**Entries:**
= = = =
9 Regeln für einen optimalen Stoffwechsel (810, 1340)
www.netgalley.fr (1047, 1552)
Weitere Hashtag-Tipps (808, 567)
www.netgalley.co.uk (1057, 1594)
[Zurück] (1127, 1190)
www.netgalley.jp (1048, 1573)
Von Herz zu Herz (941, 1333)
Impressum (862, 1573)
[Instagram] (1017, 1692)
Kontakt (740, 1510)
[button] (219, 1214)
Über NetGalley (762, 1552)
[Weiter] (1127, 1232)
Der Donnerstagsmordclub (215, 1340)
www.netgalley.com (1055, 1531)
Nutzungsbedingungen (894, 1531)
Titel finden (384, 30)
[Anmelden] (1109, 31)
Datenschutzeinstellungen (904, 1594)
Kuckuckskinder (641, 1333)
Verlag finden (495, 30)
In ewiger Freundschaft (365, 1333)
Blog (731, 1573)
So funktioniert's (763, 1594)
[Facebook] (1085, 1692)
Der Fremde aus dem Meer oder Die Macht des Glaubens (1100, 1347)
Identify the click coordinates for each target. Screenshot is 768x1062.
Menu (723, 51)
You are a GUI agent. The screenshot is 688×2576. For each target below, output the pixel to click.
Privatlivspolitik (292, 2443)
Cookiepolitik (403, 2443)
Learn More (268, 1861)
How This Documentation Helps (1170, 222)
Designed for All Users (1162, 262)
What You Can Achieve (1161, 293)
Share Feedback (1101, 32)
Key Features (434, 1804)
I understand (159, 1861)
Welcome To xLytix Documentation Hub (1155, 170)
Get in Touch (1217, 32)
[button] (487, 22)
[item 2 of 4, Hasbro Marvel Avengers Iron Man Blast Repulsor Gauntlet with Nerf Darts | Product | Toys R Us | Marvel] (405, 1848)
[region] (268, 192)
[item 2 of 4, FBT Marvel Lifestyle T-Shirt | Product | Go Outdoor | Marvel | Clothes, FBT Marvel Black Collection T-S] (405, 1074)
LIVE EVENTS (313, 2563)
= = = =
**Task goal:**
Copy every line of the material above without changing anything.

**Finished answer:**
9 Regeln für einen optimalen Stoffwechsel (810, 1340)
www.netgalley.fr (1047, 1552)
Weitere Hashtag-Tipps (808, 567)
www.netgalley.co.uk (1057, 1594)
[Zurück] (1127, 1190)
www.netgalley.jp (1048, 1573)
Von Herz zu Herz (941, 1333)
Impressum (862, 1573)
[Instagram] (1017, 1692)
Kontakt (740, 1510)
[button] (219, 1214)
Über NetGalley (762, 1552)
[Weiter] (1127, 1232)
Der Donnerstagsmordclub (215, 1340)
www.netgalley.com (1055, 1531)
Nutzungsbedingungen (894, 1531)
Titel finden (384, 30)
[Anmelden] (1109, 31)
Datenschutzeinstellungen (904, 1594)
Kuckuckskinder (641, 1333)
Verlag finden (495, 30)
In ewiger Freundschaft (365, 1333)
Blog (731, 1573)
So funktioniert's (763, 1594)
[Facebook] (1085, 1692)
Der Fremde aus dem Meer oder Die Macht des Glaubens (1100, 1347)
Identify the click coordinates for each target. Screenshot is 768x1062.
Menu (723, 51)
You are a GUI agent. The screenshot is 688×2576. For each target below, output the pixel to click.
Privatlivspolitik (292, 2443)
Cookiepolitik (403, 2443)
Learn More (268, 1861)
How This Documentation Helps (1170, 222)
Designed for All Users (1162, 262)
What You Can Achieve (1161, 293)
Share Feedback (1101, 32)
Key Features (434, 1804)
I understand (159, 1861)
Welcome To xLytix Documentation Hub (1155, 170)
Get in Touch (1217, 32)
[button] (487, 22)
[item 2 of 4, Hasbro Marvel Avengers Iron Man Blast Repulsor Gauntlet with Nerf Darts | Product | Toys R Us | Marvel] (405, 1848)
[region] (268, 192)
[item 2 of 4, FBT Marvel Lifestyle T-Shirt | Product | Go Outdoor | Marvel | Clothes, FBT Marvel Black Collection T-S] (405, 1074)
LIVE EVENTS (313, 2563)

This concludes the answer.